Imagining a Just World
“Director’s Notes” are excerpts from our monthly email newsletter, “Stories from the Garden.” Subscribe and see past issues here.
On the anniversary of W.S. Merwin’s death in March, when we were new to navigating the uncertainty and isolation of the pandemic, I wrote of ‘coming to understand our current moment as an invitation’ to stillness, and wonder. Today, a few months and another world later, I see this time not as an invitation but rather as a call to action. The murders of George Floyd and many Black, Indigenous, and People of Color in this country demand that individuals, communities, and organizations face histories, seek out blind spots, dismantle and rebuild the structures that let some in, and keep others out.
A call to action is sometimes a call not to act, but to sit in uncertainty and listen. Early in the year, as we assumed stewardship of this place and began to envision its future, we launched a formal process of listening—to those who knew William and Paula well, and those who had never encountered them or visited their garden; to those who helped start the Conservancy, and those to whom its commitments are unknown, unclear, misguided, or irrelevant. Plans were of course delayed, and have since shifted course; our first convenings have happened via ZOOM rather than along the garden paths and around Paula Merwin’s table. Yet our reach has expanded, and our resolve has deepened. We will bring a wide range of voices to the questions that will shape our future programs: What does it mean to hold in common what was once a private home and garden? How will we provide access to an extraordinary place in ways that steward people and place, ensure equity, and enrich our shared creative, cultural, and civic life?

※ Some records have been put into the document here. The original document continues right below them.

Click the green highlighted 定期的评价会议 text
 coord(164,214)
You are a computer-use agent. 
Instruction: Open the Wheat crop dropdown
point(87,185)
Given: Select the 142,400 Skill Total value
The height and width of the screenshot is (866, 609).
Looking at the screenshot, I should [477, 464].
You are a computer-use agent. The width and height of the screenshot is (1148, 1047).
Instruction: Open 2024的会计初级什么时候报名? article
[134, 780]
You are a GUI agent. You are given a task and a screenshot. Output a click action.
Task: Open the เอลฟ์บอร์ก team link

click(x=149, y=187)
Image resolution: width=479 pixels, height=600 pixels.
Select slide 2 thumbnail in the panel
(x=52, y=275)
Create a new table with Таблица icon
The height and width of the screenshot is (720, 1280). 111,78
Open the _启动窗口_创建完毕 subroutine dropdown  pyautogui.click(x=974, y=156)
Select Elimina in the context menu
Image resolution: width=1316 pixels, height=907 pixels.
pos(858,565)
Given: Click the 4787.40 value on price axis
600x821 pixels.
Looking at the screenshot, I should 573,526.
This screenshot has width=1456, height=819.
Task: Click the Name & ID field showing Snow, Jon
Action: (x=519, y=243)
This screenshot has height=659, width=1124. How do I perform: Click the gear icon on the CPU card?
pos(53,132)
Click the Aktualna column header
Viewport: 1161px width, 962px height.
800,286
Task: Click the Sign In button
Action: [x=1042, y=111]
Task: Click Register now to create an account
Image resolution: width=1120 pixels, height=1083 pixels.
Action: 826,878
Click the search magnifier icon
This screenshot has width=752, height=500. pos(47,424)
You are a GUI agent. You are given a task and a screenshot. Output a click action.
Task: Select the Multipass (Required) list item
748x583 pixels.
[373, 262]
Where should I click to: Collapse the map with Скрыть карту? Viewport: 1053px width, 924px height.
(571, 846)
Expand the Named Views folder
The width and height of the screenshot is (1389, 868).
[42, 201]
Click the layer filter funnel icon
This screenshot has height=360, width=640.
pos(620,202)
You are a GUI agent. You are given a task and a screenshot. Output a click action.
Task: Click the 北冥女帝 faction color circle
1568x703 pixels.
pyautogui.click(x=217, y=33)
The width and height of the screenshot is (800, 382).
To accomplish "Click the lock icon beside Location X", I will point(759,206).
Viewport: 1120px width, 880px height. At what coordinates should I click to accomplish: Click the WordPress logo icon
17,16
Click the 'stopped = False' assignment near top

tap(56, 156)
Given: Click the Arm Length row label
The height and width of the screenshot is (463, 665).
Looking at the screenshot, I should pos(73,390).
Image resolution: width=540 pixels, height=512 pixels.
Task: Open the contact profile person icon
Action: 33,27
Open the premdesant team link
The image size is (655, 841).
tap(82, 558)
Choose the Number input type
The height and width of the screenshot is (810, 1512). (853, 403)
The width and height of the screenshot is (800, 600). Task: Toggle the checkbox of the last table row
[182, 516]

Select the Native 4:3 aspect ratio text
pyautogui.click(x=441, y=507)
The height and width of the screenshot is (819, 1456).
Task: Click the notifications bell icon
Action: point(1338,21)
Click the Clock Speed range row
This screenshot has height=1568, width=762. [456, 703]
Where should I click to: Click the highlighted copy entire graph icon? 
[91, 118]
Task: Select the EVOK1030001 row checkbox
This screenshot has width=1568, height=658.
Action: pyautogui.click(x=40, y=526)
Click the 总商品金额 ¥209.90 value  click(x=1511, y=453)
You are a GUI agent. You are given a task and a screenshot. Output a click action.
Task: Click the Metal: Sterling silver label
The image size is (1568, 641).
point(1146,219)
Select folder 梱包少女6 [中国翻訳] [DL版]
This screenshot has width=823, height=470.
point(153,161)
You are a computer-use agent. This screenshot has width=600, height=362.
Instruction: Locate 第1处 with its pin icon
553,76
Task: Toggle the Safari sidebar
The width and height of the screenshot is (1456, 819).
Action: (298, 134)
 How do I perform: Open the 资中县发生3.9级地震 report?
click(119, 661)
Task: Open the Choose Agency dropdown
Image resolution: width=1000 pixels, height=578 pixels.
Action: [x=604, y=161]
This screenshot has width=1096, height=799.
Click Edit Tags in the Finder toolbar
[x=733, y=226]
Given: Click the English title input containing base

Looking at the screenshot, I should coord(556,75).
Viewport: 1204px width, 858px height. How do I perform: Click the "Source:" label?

Even as The Merwin Conservancy seeks its own footing, we will hold in mind the integrity and conviction of W.S. Merwin. I think of his decision, in 1971, to direct the public attention from his first Pulitzer Prize “toward what seems to me most important in my present relation to the public of the country in which I was born.” And I think of his palms, which were planted as acts of resistance, and thrive as such today. He did it not for the fruit, but because we must employ our capacity to imagine and enact a just world.